I didn't even take off my coat before I called Frances. "Hello dear," came her cheery voice over the phone, followed by the good news, "Don't worry, I think I've found people to cook all the turkeys." And while I peeled off my coat and sank onto the couch, we both laughed at turkey saga.
Our church is notoriously disorganized when it comes to just about anything. If you like even a hint of organization you couldn't stand it, so the fact that only four days from our Christmas pot luck lunch, Frances would find herself in charge of finding people to cook turkeys, is normal for us. I had been lulled into a sense of security by the fact that it seemed so organized this year. For several weeks our bulletin has announced, "Christmas Potluck Dinner--December 19, immediately following the service. If your last name begins with A-G, please plan to bring a dessert. If your last name begins with H-Smith, pleas bring a side (veggies, rolls, stuffing, etc.) If your last name begins with Stewart-Z, please provide a potato dish to share." Silly me, I didn't even notice the dearth of turkeys. In fact I would have been quite happy with dessert and a few "sides."

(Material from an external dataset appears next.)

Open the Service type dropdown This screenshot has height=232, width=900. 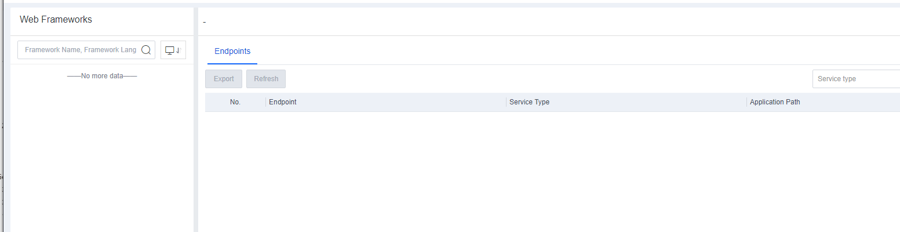pos(856,79)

But there were to be turkeys and Frances found herself "it," the "turkey cooker finder," or, as she blurted out when she called one home, "I'm looking for curkey tookers." When she got the call asking her to do this job, ten year old Eden said nervously, "Oh, yes Mommy, I forot to tell you the pastor called two days ago."
Frances herself was having a big family turkey dinner of her own on Saturday after working on Friday evening and was handling the role of searching for cookers, or "happy cookers" as she put it, quite well under the circumstances, even though she had no idea what size of turkeys or how they were to be cooked because those instructions didn't come along with the job. We laughed that she could have had a similar response to Mary's when Gabriel made his announcement of her assignment to become the mother of Jesus, "How shall this thing be?"

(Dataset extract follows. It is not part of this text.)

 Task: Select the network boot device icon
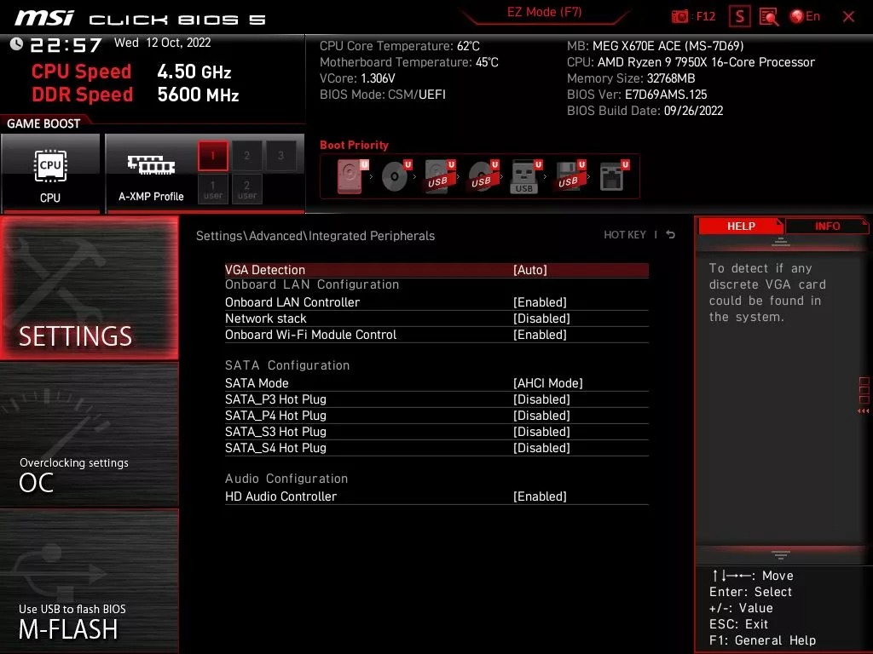coord(614,176)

Later in the evening, I was loading the dishwasher when Brenda staggered into the kitchen in her pjs, hair up in a barette, looking exhausted, french manicured nails delicately holding a recipe for "snowball cookies."
"This is very stressful," she said. She meant the baking. She took the nut chopper she had come to borrow and left for the nether regions and the torture of baking.
A few minutes later I was watching "Cold Case Detectives," when she came back with the recipe. There seemed to be a crucial ingredient missing. Indeed there was no mention of sugar. We found the correct recipe in my Better Homes and Gardens New Cook Book. "It's nice knowing you're up here," she said, and left to resume the baking.
An hour later she came upstairs followed by an admiring Tori, holding a round, icing sugar coated cookie for me to try. It was delicious.
You may have heard of "the tipping point," which is, according to The Free Dictionary, the "level at which momentum for change becomes unstoppable" or "the moment of critical mass, the threshold, the boiling point."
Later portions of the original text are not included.